3 settembre 2010

La regina adolescente a Parigi: Maria Antonietta

Le vite delle regine non somigliano mai alle favole. In verità iniziano in modo fiabesco agli occhi di cortigiani e sudditi della rispettiva monarchia e della platea internazionale per poi svelare, a distanza, retroscena che sottolineano una spiccata attitudine a infrangere regole dettate dall’etichetta, una naturale e quanto mai comprensibile inquietudine, comune a tante sovrane che non si sentivano affatto nate per regnare. Questo e altro emerge spesso dalla vita intima di predestinate a matrimoni reali in Europa.
Di intimo, per esempio, rimaneva ben poco alle regine che partorivano anche in pubblico. La stessa Maria Antonietta partorì di fronte a 200 persone. Poi decise di abolire questa usanza. Casata Asburgo, emblema dell’eterna adolescente, amante del gioco, del lusso – sceglieva tre mise giornaliere – inaugurò uno stile d’arredo denominato “Maria Antonietta” di lì a poco (tra neoclassicismo e rococò, colori prevalenti tenui, boudoirs o spogliatoi per signore, specchi per garantire un minimo di privacy).


Icona fashion, aveva un parrucchiere e una modista personali. Maria Antonietta viene ricordata più per i suoi capricci – ebbe varie liaisons, tra cui quella ben nota con il conte svedese Fersen. Aristocratica e civettuola, ma anche molto materna con i quattro figli, Maria Antonietta è il personaggio principale da seguire nel libro di Alice Mortali, La Parigi di Maria Antonietta. Tutto a te mi guida (Damocle Edizioni), un incrocio piacevole, tra biografia e guida per il turista che vuole ripercorrere i luoghi dove la regina ha vissuto.

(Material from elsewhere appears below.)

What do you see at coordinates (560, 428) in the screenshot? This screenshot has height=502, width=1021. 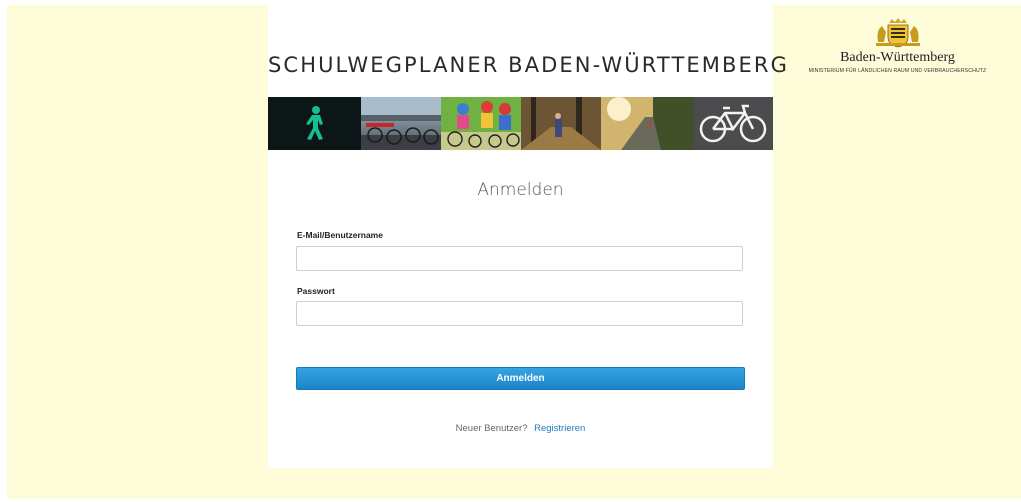 I see `register-link: Registrieren` at bounding box center [560, 428].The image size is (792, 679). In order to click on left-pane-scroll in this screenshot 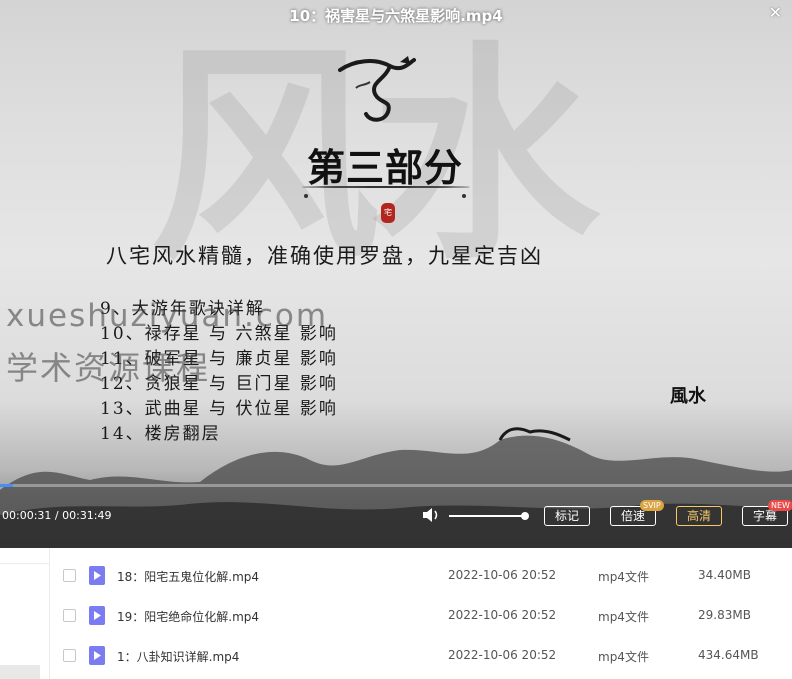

Posti sofisticati e  bucolici (le residenze, i giardini, i teatri, i musei che ci rimandano una versione della Maria Antonietta lontana dalla politica e straniera in casa propria) oppure luoghi rivoluzionari, la dimora-prigione, fino al teatro della decapitazione e della sepoltura.

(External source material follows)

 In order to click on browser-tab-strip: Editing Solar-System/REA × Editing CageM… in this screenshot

Al Café Procope, punto di ritrovo di illuministi come Voltaire e rivoluzionari, Sua Maestà prese lezioni di musica in una sala che è stata a lei dedicata. Chi visita la capitale francese potrebbe approfittare di uno spunto pratico e fare un salto nel passato "regale" o solo leggere per fantasticare...

1 commento:

  1. Questo libro non ha la pretesa di essere l'ennesima biografia storica (ne esistono già a sufficienza) ma ha il merito di incuriosire il lettore non proprio ferrato sull'argomento ed aiuta il lettore per così dire "esperto" ricordando i momenti più importanti e significativi della vita della Regina Maria Antonietta arricchendo il tutto con aneddoti curiosi e certamente poco noti ai più.
    Utilissima guida per scoprire una Parigi certamente diversa e lontana dagli abituali itinerari turistici.
    La cartina che illustra con le rose stilizzate i luoghi della Regina mi ha certamente aiutata durante il mio recente soggiorno parigino.
    Ho trovato davvero interessante viaggiare sulle orme dell'ultima Regina francese...lo CONSIGLIO vivamente a chi come me ama Parigi e i suoi personaggi storici.